Can't replicate O(1) memory with Adjoint method

Open petercmh01 opened this issue 1 year ago • 0 comments

Hi, I tried to use the following code to test the effects of using adjoint method

import torch
import torch.nn as nn
from torchdiffeq import odeint_adjoint as odeint
import time

class LargeODEFunc(nn.Module):
    def __init__(self, state_dim, hidden_dim, output_dim):
        super().__init__()
        self.net = nn.Sequential(
            nn.Linear(state_dim, hidden_dim),
            nn.ReLU(),
            nn.Linear(hidden_dim, hidden_dim),
            nn.ReLU(),
            nn.Linear(hidden_dim, hidden_dim),
            nn.ReLU(),
            nn.Linear(hidden_dim, hidden_dim),
            nn.ReLU(),
            nn.Linear(hidden_dim, hidden_dim),
            nn.ReLU(),
            nn.Linear(hidden_dim, hidden_dim),
            nn.ReLU(),
            nn.Linear(hidden_dim, hidden_dim),
            nn.ReLU(),
            nn.Linear(hidden_dim, hidden_dim),
            nn.ReLU(),
            nn.Linear(hidden_dim, hidden_dim),
            nn.ReLU(),
            nn.Linear(hidden_dim, output_dim),
        )

    def forward(self, t, y):
        return self.net(y)

state_dim = 1024
hidden_dim = 512
output_dim = 1024

ode_func = LargeODEFunc(state_dim, hidden_dim, output_dim).cuda()

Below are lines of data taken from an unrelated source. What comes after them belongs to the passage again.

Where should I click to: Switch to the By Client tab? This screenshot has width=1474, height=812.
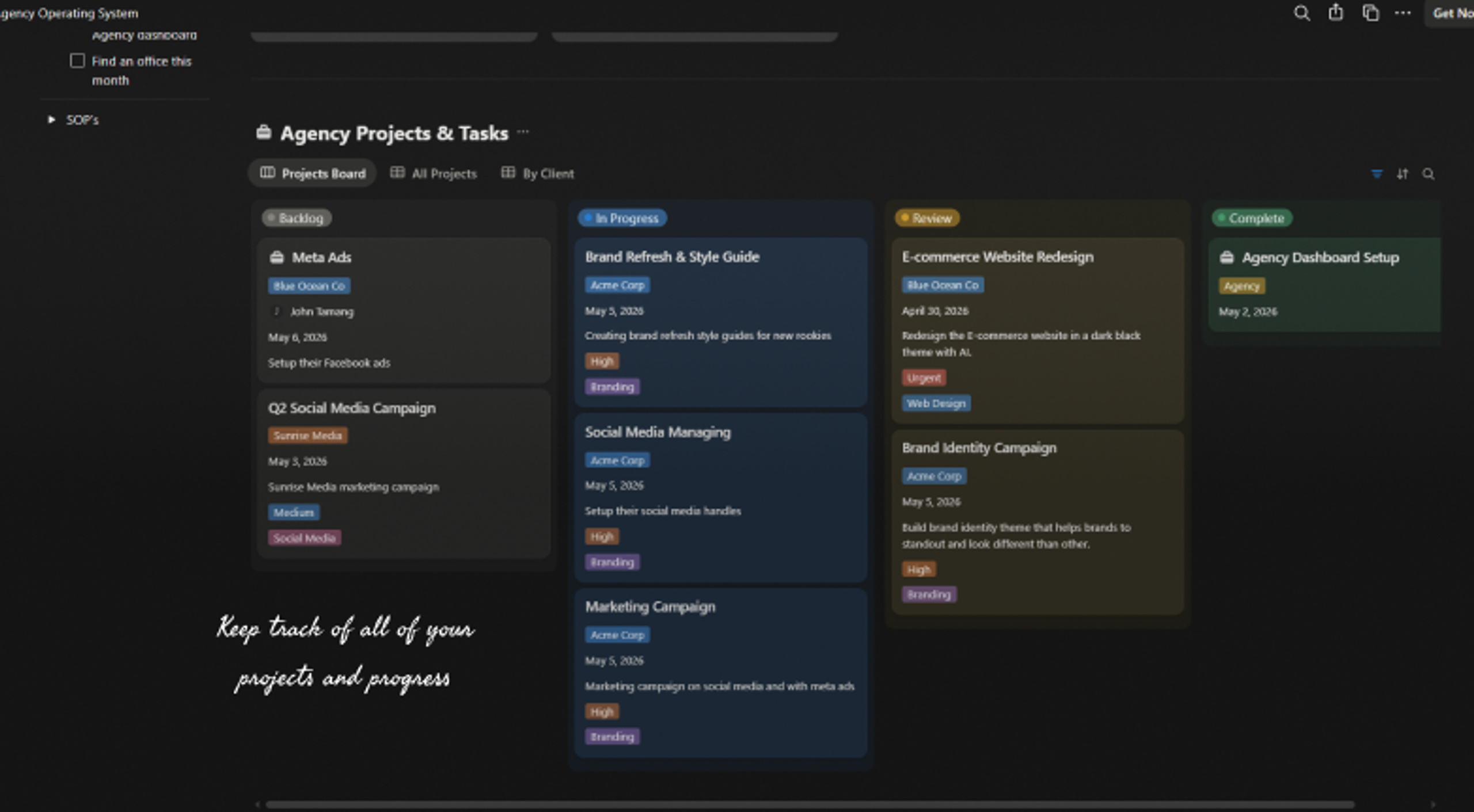[538, 173]
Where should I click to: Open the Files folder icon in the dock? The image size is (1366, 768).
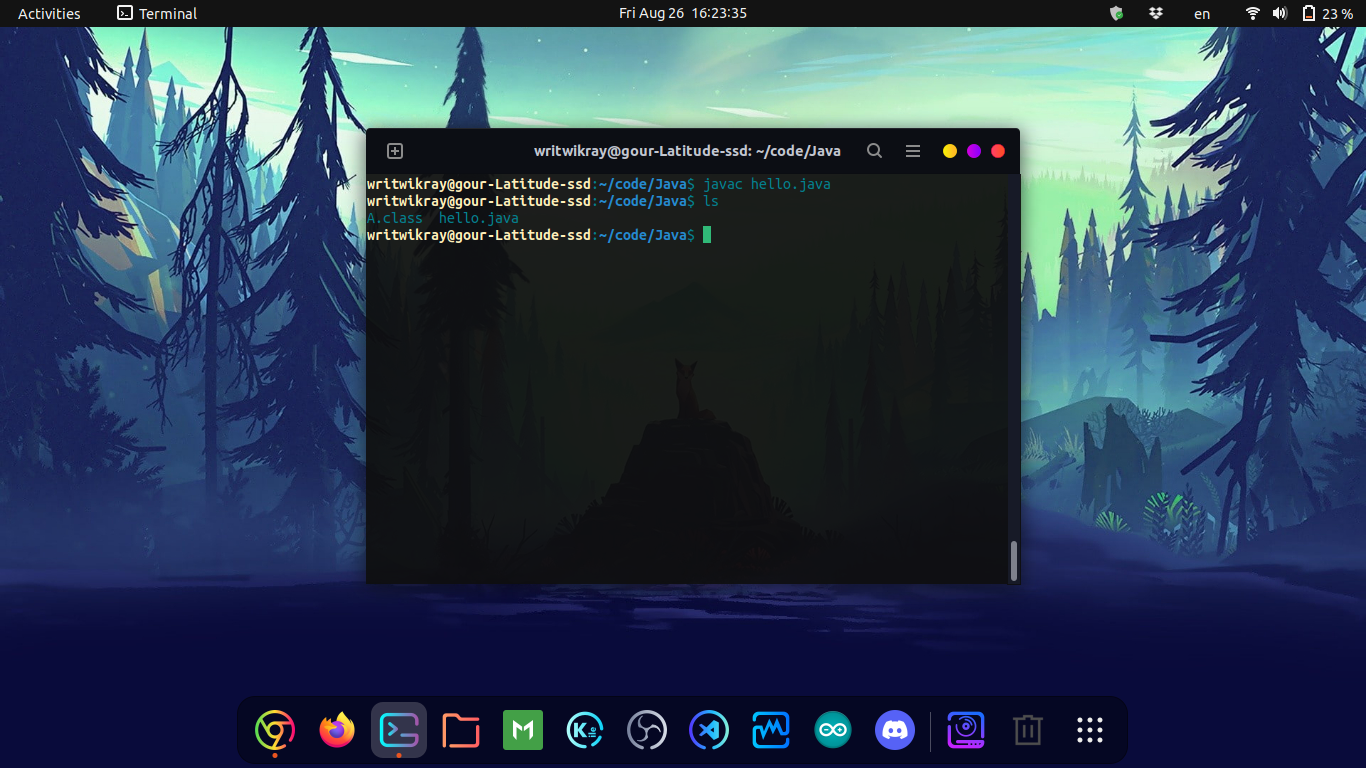461,730
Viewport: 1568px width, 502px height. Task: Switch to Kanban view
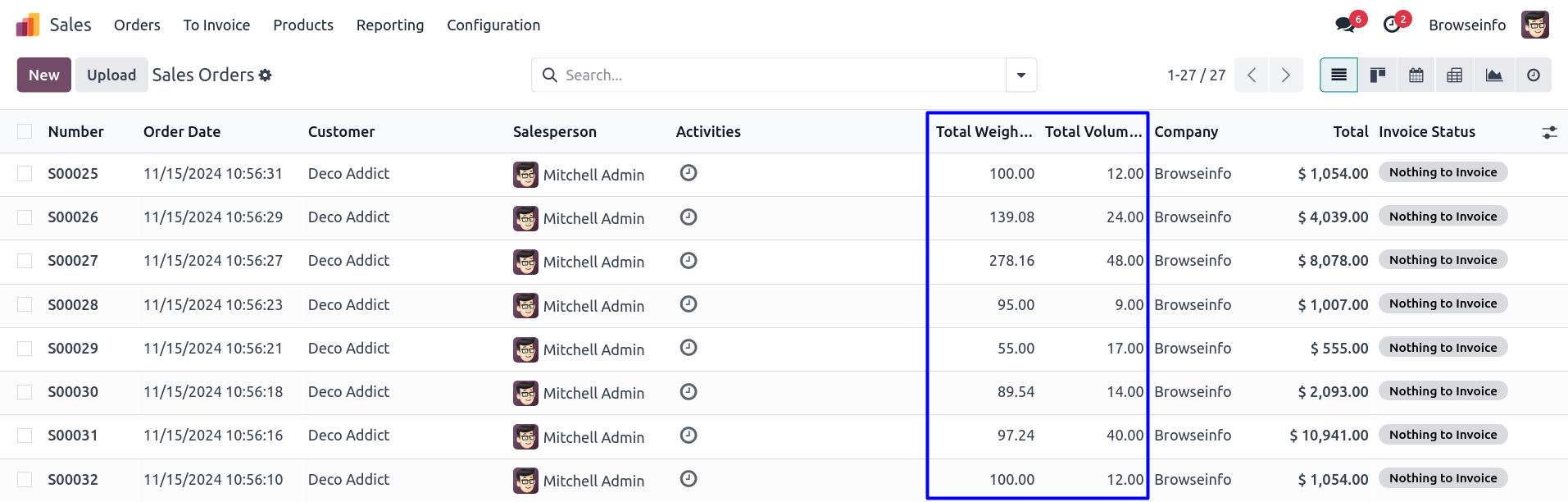pos(1378,75)

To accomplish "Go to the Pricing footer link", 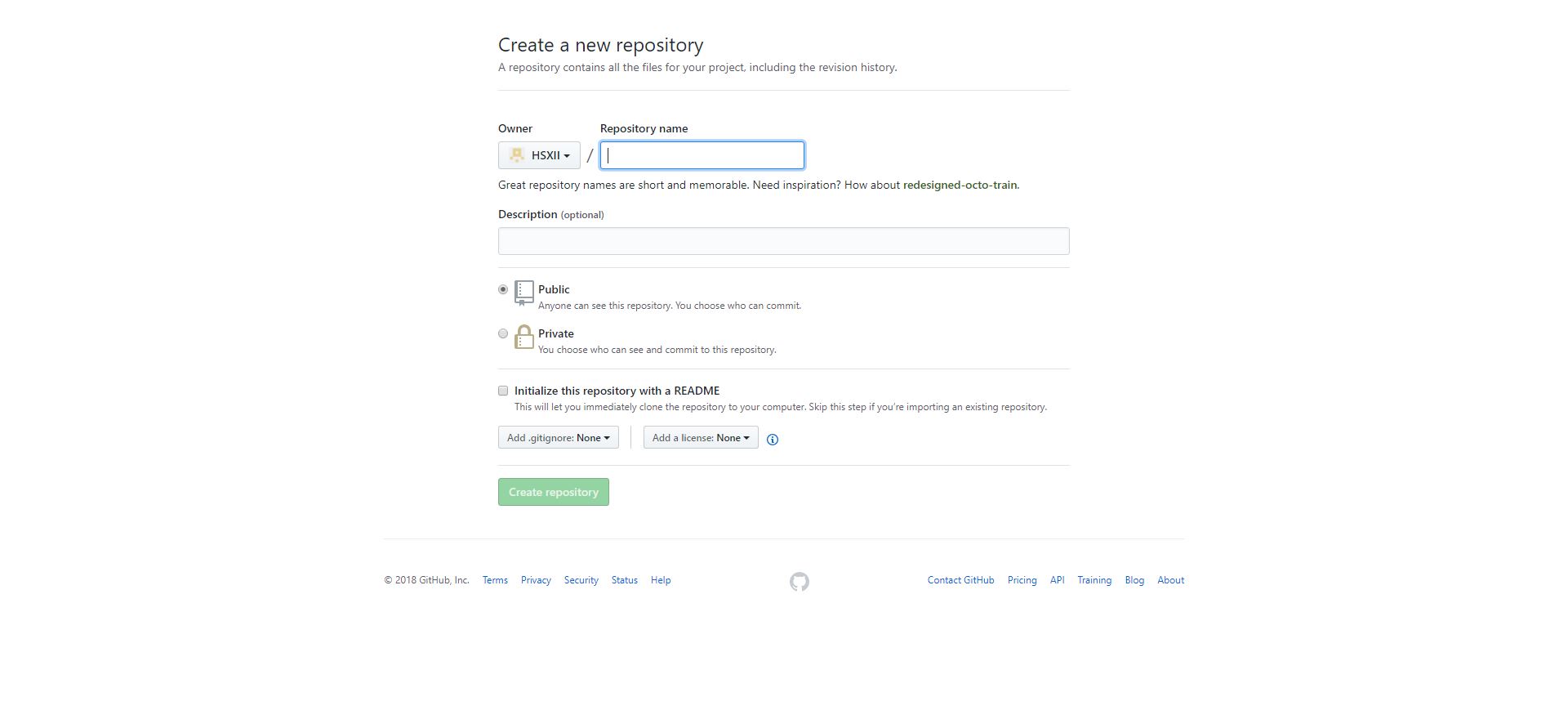I will point(1022,580).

y0 = torch.randn(1, state_dim).cuda()
t_dense = torch.linspace(0, 1, 1000).cuda()
t_sparse = torch.linspace(0, 1, 10).cuda()

optimizer = torch.optim.Adam(ode_func.parameters(), lr=1e-3)
loss_fn = nn.MSELoss()

def print_cuda_memory_usage():
    print(f"Memory Allocated: {torch.cuda.memory_allocated() / 1024**2:.2f} MB")
    print(f"Memory Cached: {torch.cuda.memory_reserved() / 1024**2:.2f} MB")

def train_step(all_time_steps, label):
    optimizer.zero_grad()
    torch.cuda.reset_peak_memory_stats()

    print("\nAfter optimizer.zero_grad() and before odeint()")
    print_cuda_memory_usage()

    y_ode = odeint(ode_func, y0, all_time_steps)[-1]
    
    target = torch.randn_like(y_ode).cuda()
    loss = loss_fn(y_ode, target)
    loss.backward()
    print("\nAfter loss_backward()")
    print_cuda_memory_usage()
    optimizer.step()
    torch.cuda.synchronize()
    optimizer.zero_grad()
    #print(f"Peak Memory = {peak_mem:.2f}MB, Decoded Steps = {len(all_time_steps)}")

print("Training with dense time steps:")
for epoch in range(5):
    train_step(t_dense, "dense")

As comparison, I seen to have lower memory consumption with the normal odeint instead of odeint_adjoint. Can anyone see if there is a problem in my design?

Dec 23 '24 14:12 petercmh01